Given information START

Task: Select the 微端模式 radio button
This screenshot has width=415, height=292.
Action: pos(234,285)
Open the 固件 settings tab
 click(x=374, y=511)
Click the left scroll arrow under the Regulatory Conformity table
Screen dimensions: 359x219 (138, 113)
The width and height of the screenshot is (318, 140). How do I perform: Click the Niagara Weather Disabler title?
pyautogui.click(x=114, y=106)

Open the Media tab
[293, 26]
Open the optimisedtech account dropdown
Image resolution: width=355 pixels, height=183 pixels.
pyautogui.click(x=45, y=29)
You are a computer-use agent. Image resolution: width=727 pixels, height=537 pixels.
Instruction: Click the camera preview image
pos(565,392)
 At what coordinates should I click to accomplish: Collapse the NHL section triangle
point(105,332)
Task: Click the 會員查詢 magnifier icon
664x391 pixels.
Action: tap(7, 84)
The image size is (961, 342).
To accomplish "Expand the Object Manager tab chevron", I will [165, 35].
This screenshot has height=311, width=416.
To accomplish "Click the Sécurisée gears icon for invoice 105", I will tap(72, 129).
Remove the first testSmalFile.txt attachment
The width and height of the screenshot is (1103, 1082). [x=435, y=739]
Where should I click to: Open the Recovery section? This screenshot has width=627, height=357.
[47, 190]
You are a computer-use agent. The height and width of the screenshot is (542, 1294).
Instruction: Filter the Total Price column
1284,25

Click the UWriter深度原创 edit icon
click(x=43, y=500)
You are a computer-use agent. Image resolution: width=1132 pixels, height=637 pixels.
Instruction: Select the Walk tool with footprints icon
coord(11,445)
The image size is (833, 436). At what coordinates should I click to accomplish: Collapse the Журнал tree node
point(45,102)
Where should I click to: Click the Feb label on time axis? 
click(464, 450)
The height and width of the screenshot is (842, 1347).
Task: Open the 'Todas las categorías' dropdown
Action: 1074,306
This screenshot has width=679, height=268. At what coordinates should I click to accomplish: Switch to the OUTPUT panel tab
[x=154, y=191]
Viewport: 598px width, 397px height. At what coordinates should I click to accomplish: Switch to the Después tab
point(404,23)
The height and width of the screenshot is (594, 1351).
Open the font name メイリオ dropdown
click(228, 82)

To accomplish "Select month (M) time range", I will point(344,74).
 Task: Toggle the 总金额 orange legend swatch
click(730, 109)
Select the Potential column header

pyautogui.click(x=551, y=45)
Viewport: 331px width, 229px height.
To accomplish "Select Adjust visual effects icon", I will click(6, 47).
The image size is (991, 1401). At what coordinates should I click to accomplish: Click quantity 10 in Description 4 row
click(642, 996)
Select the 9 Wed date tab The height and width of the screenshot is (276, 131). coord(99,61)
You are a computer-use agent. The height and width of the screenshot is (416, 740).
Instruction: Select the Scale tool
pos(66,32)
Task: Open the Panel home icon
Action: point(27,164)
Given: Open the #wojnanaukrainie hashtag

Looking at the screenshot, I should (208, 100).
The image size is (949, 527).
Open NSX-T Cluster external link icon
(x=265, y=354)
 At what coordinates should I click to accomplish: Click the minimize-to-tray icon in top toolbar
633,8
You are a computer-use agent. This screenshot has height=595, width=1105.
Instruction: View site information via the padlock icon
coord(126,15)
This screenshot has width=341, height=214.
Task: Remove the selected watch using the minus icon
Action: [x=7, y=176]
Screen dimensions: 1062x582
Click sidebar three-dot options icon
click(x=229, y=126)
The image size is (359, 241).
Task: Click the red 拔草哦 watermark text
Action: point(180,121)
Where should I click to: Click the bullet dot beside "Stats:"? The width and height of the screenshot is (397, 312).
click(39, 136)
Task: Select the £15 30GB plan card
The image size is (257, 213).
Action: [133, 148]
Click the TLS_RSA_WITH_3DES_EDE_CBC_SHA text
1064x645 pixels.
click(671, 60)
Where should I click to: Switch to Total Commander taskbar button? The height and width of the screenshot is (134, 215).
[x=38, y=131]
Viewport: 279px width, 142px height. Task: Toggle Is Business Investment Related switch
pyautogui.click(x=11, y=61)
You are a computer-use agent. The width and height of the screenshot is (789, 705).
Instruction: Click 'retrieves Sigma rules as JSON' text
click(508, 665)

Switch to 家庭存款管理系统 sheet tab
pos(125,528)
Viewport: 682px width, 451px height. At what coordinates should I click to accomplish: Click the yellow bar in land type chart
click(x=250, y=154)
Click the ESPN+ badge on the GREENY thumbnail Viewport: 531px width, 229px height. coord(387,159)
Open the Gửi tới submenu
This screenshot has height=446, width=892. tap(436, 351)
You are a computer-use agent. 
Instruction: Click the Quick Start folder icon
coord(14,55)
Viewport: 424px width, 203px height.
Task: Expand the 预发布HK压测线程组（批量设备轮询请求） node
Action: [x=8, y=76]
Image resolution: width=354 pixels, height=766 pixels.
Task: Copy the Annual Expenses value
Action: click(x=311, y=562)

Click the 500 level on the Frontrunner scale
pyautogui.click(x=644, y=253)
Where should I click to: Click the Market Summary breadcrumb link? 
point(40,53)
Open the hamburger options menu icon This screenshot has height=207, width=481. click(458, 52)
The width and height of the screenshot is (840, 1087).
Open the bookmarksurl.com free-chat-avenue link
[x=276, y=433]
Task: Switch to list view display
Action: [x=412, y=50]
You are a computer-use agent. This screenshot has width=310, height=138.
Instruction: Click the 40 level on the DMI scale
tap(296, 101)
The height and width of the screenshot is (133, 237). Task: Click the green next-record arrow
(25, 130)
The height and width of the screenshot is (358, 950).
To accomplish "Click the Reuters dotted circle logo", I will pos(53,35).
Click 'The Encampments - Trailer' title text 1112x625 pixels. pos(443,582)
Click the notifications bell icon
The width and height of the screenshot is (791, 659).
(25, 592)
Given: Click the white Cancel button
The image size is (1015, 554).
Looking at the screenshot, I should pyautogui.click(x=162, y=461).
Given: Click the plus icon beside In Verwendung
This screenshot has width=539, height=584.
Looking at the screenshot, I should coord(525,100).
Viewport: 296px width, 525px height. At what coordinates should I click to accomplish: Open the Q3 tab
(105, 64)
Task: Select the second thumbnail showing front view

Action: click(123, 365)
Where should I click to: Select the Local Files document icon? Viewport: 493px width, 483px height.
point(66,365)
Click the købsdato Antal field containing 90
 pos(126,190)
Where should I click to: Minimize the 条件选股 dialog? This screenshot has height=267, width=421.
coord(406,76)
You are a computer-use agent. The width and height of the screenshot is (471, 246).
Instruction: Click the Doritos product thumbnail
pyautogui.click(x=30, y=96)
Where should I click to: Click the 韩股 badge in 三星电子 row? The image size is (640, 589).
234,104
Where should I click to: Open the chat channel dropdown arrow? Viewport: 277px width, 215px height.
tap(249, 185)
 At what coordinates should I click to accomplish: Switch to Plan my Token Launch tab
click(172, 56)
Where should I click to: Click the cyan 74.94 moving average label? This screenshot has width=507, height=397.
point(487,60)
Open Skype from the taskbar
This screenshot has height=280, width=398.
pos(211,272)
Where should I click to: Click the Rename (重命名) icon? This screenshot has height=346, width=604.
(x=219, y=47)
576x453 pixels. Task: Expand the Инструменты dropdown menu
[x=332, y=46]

Given information END

Required action: The answer is to be the complete listing, transcribed exactly.

Output of the task:
Task: Select the 微端模式 radio button
This screenshot has width=415, height=292.
Action: pos(234,285)
Open the 固件 settings tab
 click(x=374, y=511)
Click the left scroll arrow under the Regulatory Conformity table
Screen dimensions: 359x219 (138, 113)
The width and height of the screenshot is (318, 140). How do I perform: Click the Niagara Weather Disabler title?
pyautogui.click(x=114, y=106)

Open the Media tab
[293, 26]
Open the optimisedtech account dropdown
Image resolution: width=355 pixels, height=183 pixels.
pyautogui.click(x=45, y=29)
You are a computer-use agent. Image resolution: width=727 pixels, height=537 pixels.
Instruction: Click the camera preview image
pos(565,392)
 At what coordinates should I click to accomplish: Collapse the NHL section triangle
point(105,332)
Task: Click the 會員查詢 magnifier icon
664x391 pixels.
Action: tap(7, 84)
The image size is (961, 342).
To accomplish "Expand the Object Manager tab chevron", I will [165, 35].
This screenshot has height=311, width=416.
To accomplish "Click the Sécurisée gears icon for invoice 105", I will tap(72, 129).
Remove the first testSmalFile.txt attachment
The width and height of the screenshot is (1103, 1082). [x=435, y=739]
Where should I click to: Open the Recovery section? This screenshot has width=627, height=357.
[47, 190]
You are a computer-use agent. The height and width of the screenshot is (542, 1294).
Instruction: Filter the Total Price column
1284,25

Click the UWriter深度原创 edit icon
click(x=43, y=500)
You are a computer-use agent. Image resolution: width=1132 pixels, height=637 pixels.
Instruction: Select the Walk tool with footprints icon
coord(11,445)
The image size is (833, 436). At what coordinates should I click to accomplish: Collapse the Журнал tree node
point(45,102)
Where should I click to: Click the Feb label on time axis? 
click(464, 450)
The height and width of the screenshot is (842, 1347).
Task: Open the 'Todas las categorías' dropdown
Action: 1074,306
This screenshot has width=679, height=268. At what coordinates should I click to accomplish: Switch to the OUTPUT panel tab
[x=154, y=191]
Viewport: 598px width, 397px height. At what coordinates should I click to accomplish: Switch to the Después tab
point(404,23)
The height and width of the screenshot is (594, 1351).
Open the font name メイリオ dropdown
click(228, 82)

To accomplish "Select month (M) time range", I will point(344,74).
 Task: Toggle the 总金额 orange legend swatch
click(730, 109)
Select the Potential column header

pyautogui.click(x=551, y=45)
Viewport: 331px width, 229px height.
To accomplish "Select Adjust visual effects icon", I will click(6, 47).
The image size is (991, 1401). At what coordinates should I click to accomplish: Click quantity 10 in Description 4 row
click(642, 996)
Select the 9 Wed date tab The height and width of the screenshot is (276, 131). coord(99,61)
You are a computer-use agent. The height and width of the screenshot is (416, 740).
Instruction: Select the Scale tool
pos(66,32)
Task: Open the Panel home icon
Action: point(27,164)
Given: Open the #wojnanaukrainie hashtag

Looking at the screenshot, I should (208, 100).
The image size is (949, 527).
Open NSX-T Cluster external link icon
(x=265, y=354)
 At what coordinates should I click to accomplish: Click the minimize-to-tray icon in top toolbar
633,8
You are a computer-use agent. This screenshot has height=595, width=1105.
Instruction: View site information via the padlock icon
coord(126,15)
This screenshot has width=341, height=214.
Task: Remove the selected watch using the minus icon
Action: [x=7, y=176]
Screen dimensions: 1062x582
Click sidebar three-dot options icon
click(x=229, y=126)
The image size is (359, 241).
Task: Click the red 拔草哦 watermark text
Action: point(180,121)
Where should I click to: Click the bullet dot beside "Stats:"? The width and height of the screenshot is (397, 312).
click(39, 136)
Task: Select the £15 30GB plan card
The image size is (257, 213).
Action: [133, 148]
Click the TLS_RSA_WITH_3DES_EDE_CBC_SHA text
1064x645 pixels.
click(671, 60)
Where should I click to: Switch to Total Commander taskbar button? The height and width of the screenshot is (134, 215).
[x=38, y=131]
Viewport: 279px width, 142px height. Task: Toggle Is Business Investment Related switch
pyautogui.click(x=11, y=61)
You are a computer-use agent. The width and height of the screenshot is (789, 705).
Instruction: Click 'retrieves Sigma rules as JSON' text
click(508, 665)

Switch to 家庭存款管理系统 sheet tab
pos(125,528)
Viewport: 682px width, 451px height. At what coordinates should I click to accomplish: Click the yellow bar in land type chart
click(x=250, y=154)
Click the ESPN+ badge on the GREENY thumbnail Viewport: 531px width, 229px height. coord(387,159)
Open the Gửi tới submenu
This screenshot has height=446, width=892. tap(436, 351)
You are a computer-use agent. 
Instruction: Click the Quick Start folder icon
coord(14,55)
Viewport: 424px width, 203px height.
Task: Expand the 预发布HK压测线程组（批量设备轮询请求） node
Action: [x=8, y=76]
Image resolution: width=354 pixels, height=766 pixels.
Task: Copy the Annual Expenses value
Action: click(x=311, y=562)

Click the 500 level on the Frontrunner scale
pyautogui.click(x=644, y=253)
Where should I click to: Click the Market Summary breadcrumb link? 
point(40,53)
Open the hamburger options menu icon This screenshot has height=207, width=481. click(458, 52)
The width and height of the screenshot is (840, 1087).
Open the bookmarksurl.com free-chat-avenue link
[x=276, y=433]
Task: Switch to list view display
Action: [x=412, y=50]
You are a computer-use agent. This screenshot has width=310, height=138.
Instruction: Click the 40 level on the DMI scale
tap(296, 101)
The height and width of the screenshot is (133, 237). Task: Click the green next-record arrow
(25, 130)
The height and width of the screenshot is (358, 950).
To accomplish "Click the Reuters dotted circle logo", I will pos(53,35).
Click 'The Encampments - Trailer' title text 1112x625 pixels. pos(443,582)
Click the notifications bell icon
The width and height of the screenshot is (791, 659).
(25, 592)
Given: Click the white Cancel button
The image size is (1015, 554).
Looking at the screenshot, I should pyautogui.click(x=162, y=461).
Given: Click the plus icon beside In Verwendung
This screenshot has width=539, height=584.
Looking at the screenshot, I should coord(525,100).
Viewport: 296px width, 525px height. At what coordinates should I click to accomplish: Open the Q3 tab
(105, 64)
Task: Select the second thumbnail showing front view

Action: click(123, 365)
Where should I click to: Select the Local Files document icon? Viewport: 493px width, 483px height.
point(66,365)
Click the købsdato Antal field containing 90
 pos(126,190)
Where should I click to: Minimize the 条件选股 dialog? This screenshot has height=267, width=421.
coord(406,76)
You are a computer-use agent. The width and height of the screenshot is (471, 246).
Instruction: Click the Doritos product thumbnail
pyautogui.click(x=30, y=96)
Where should I click to: Click the 韩股 badge in 三星电子 row? The image size is (640, 589).
234,104
Where should I click to: Open the chat channel dropdown arrow? Viewport: 277px width, 215px height.
tap(249, 185)
 At what coordinates should I click to accomplish: Switch to Plan my Token Launch tab
click(172, 56)
Where should I click to: Click the cyan 74.94 moving average label? This screenshot has width=507, height=397.
point(487,60)
Open Skype from the taskbar
This screenshot has height=280, width=398.
pos(211,272)
Where should I click to: Click the Rename (重命名) icon? This screenshot has height=346, width=604.
(x=219, y=47)
576x453 pixels. Task: Expand the Инструменты dropdown menu
[x=332, y=46]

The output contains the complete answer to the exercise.